The dollar fell 9.5 percent against the 15-nation European currency last year when the Fed lowered interest rates 1 percentage point.
``I'm in the dollar-bear camp,'' said Jeff Gladstein, global head of foreign-exchange trading at AIG Financial Products in Wilton, Connecticut. ``Economic standings in other countries are faring better than ours. The dollar needs to depreciate another 4 to 5 percent before it starts to offer value.''
U.S. Treasury Secretary Henry Paulson said yesterday the U.S. economy slowed ``rather materially'' at the end of 2007, and any steps to jump-start growth will be ``temporary.''
Retail sales in the U.S. were probably unchanged last month, after increasing 1.2 percent in November, according to the median forecast of 61 economists in a Bloomberg News survey. The Commerce Department will release its report on Jan. 15.

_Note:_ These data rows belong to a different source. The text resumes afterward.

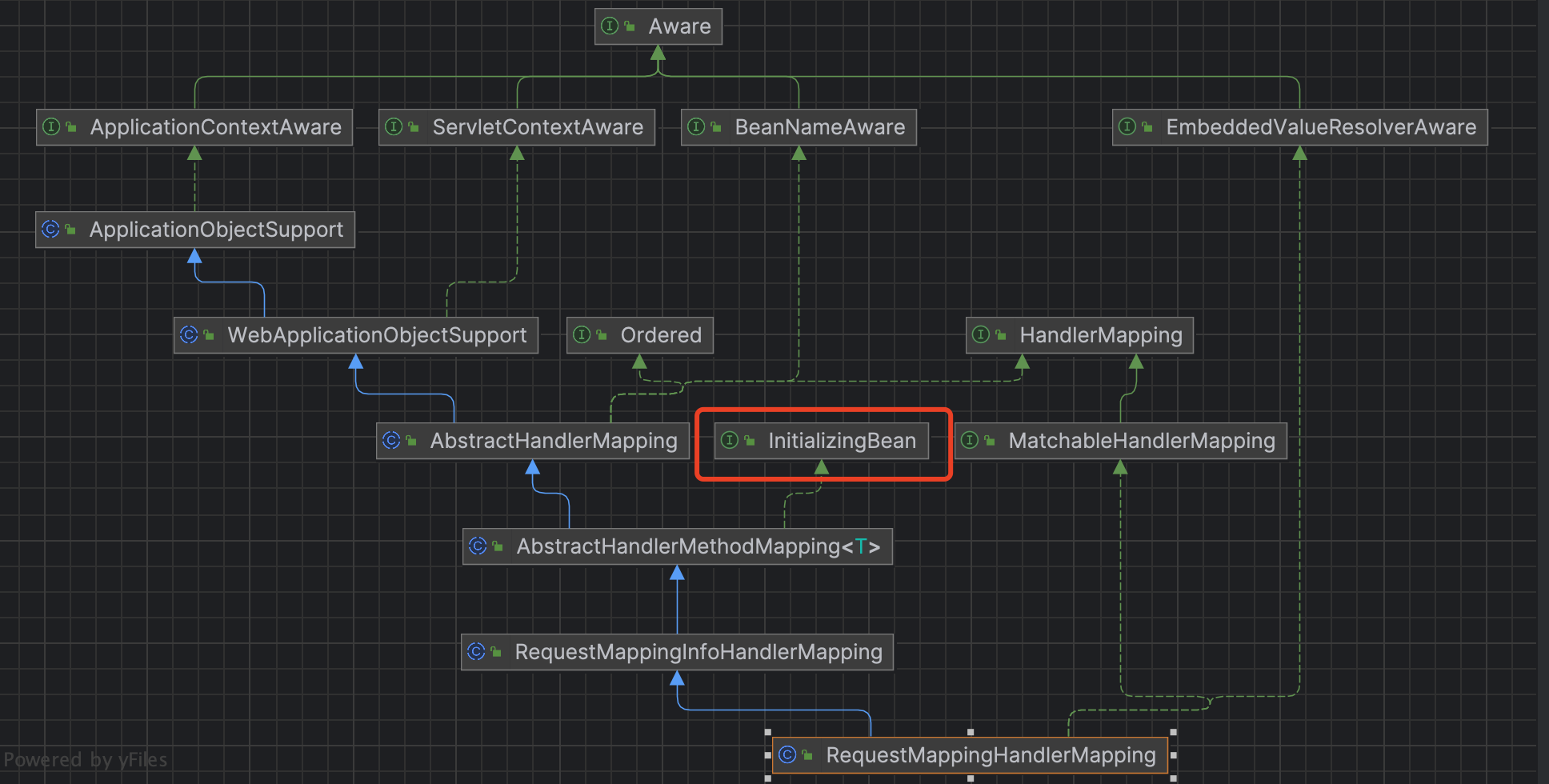The height and width of the screenshot is (784, 1549).
Task: Click the public visibility icon on HandlerMapping
Action: point(1001,336)
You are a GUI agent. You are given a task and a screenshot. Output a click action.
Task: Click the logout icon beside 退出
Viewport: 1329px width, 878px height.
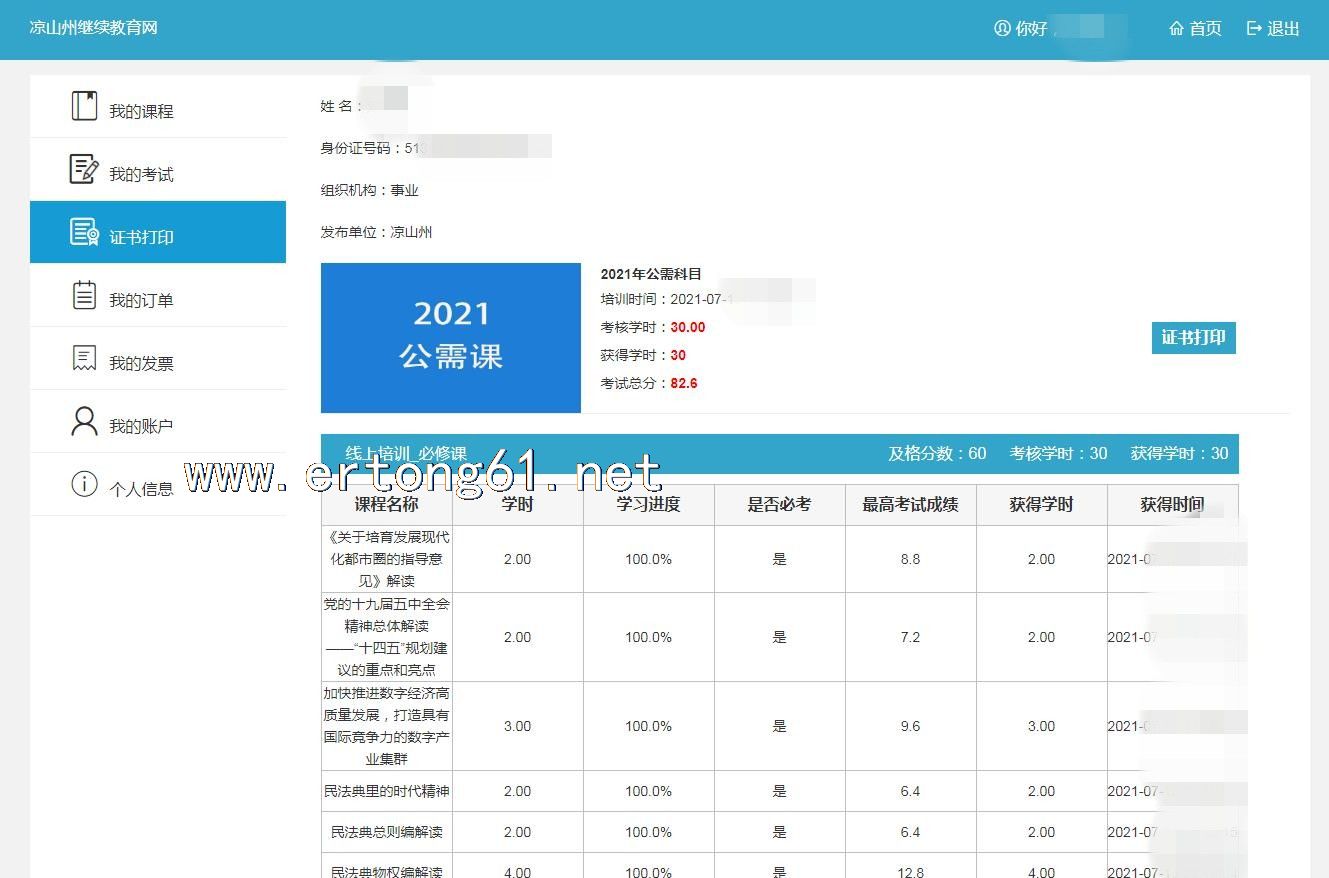tap(1254, 29)
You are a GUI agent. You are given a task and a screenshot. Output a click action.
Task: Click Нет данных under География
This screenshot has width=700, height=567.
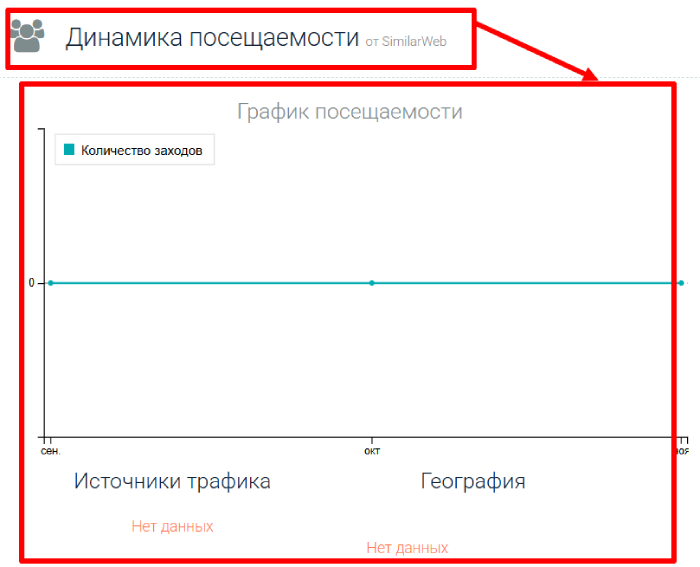click(x=407, y=548)
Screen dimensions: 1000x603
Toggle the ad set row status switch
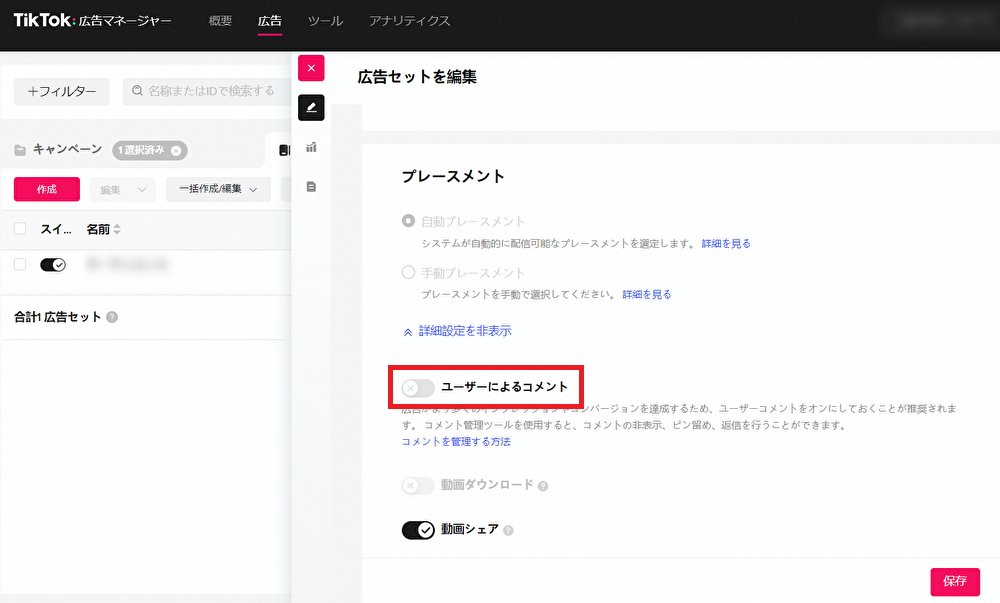point(53,265)
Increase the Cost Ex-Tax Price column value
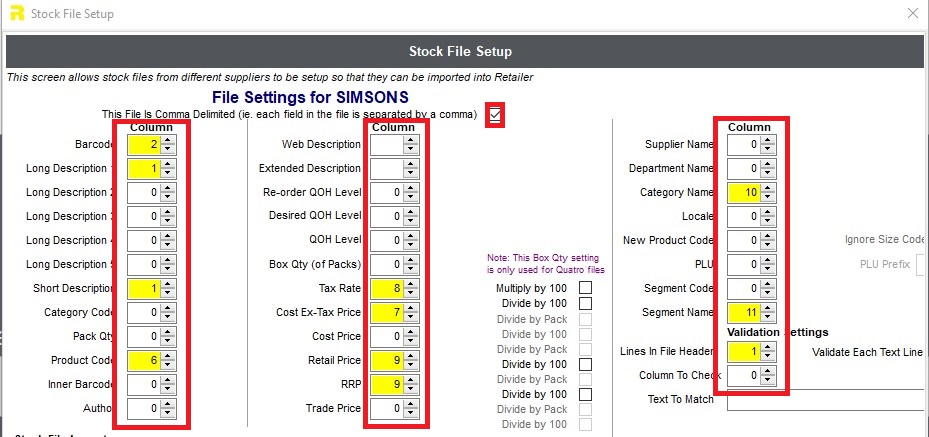The image size is (929, 437). coord(411,309)
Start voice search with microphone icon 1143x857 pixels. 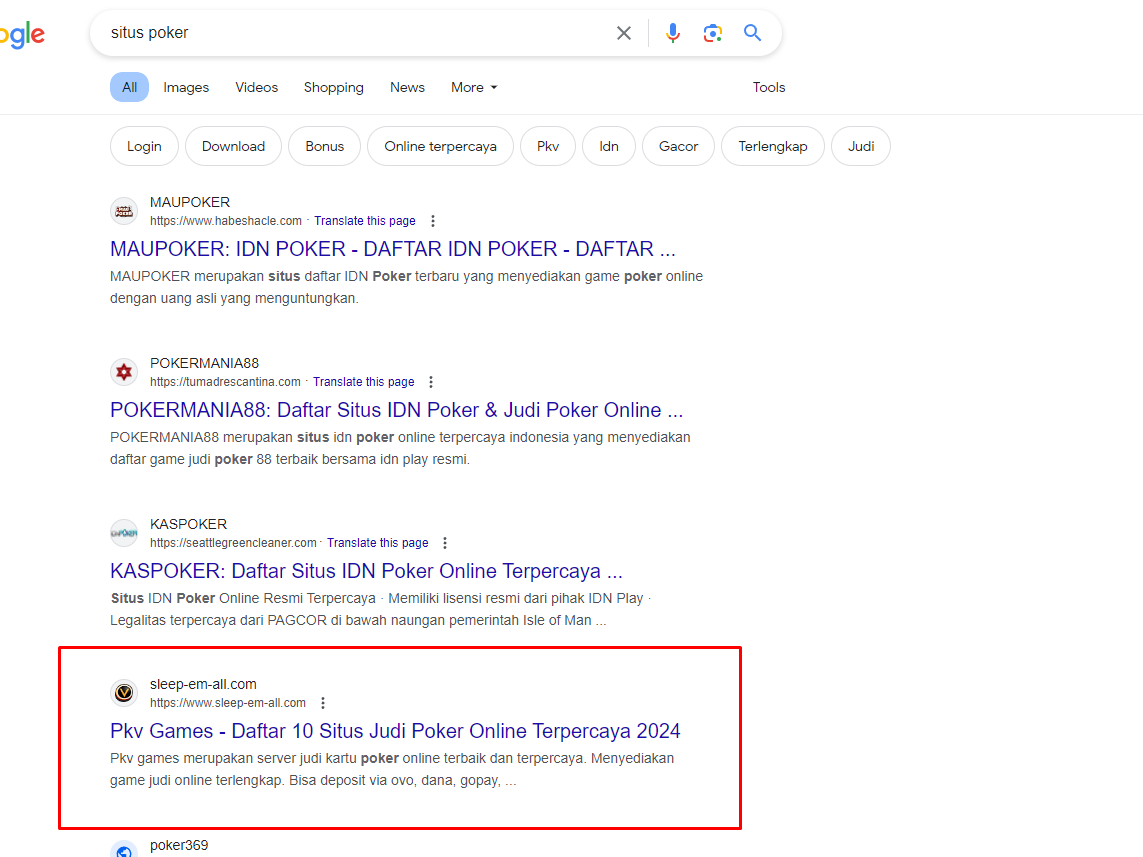(673, 33)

Consumer prices may have increased 0.2 percent in December, after rising 0.8 percent in the previous month, according to the median forecast in a separate Bloomberg survey. The data will be released on Jan. 16.
A separate report might show the next day that builders in December broke ground on 1.145 million new homes at an annual rate, down from 1.187 million in the prior month, according to another Bloomberg News survey of 59 economists. It would be the lowest since March 1993.
``If we do see retail sales are flat and inflation subsides, an inter-meeting cut is possible,'' said Brian Taylor, chief currency trader at Manufacturers & Traders Trust in Buffalo, New York.
Goldman Sachs Group Inc. this week cut its forecast for the dollar on expectations the U.S. may slip into a recession. The dollar will decline to $1.51 against the euro in the next three to six months, compared with its previous forecast of $1.43, the New York-based bank said in a research note.
Some analysts say the dollar's decline may be limited as the U.S. economy's weakness will drag down global growth.
``The spillover effects from the U.S. into the world economy are likely to be much higher than the market originally anticipated,'' said Ian Stannard, foreign-exchange strategist at BNP Paribas SA in London. ``From that perspective, we are likely to see the euro-dollar coming under pressure.''
The dollar will probably trade at $1.47 per euro and 109.4 yen at the end of the first quarter, according to the median forecast of 32 analysts, traders and investors surveyed by Bloomberg News between Jan. 3 and Jan. 8.
The U.S. currency will finish at $1.40 per euro and 107.5 yen by year-end, the survey estimated.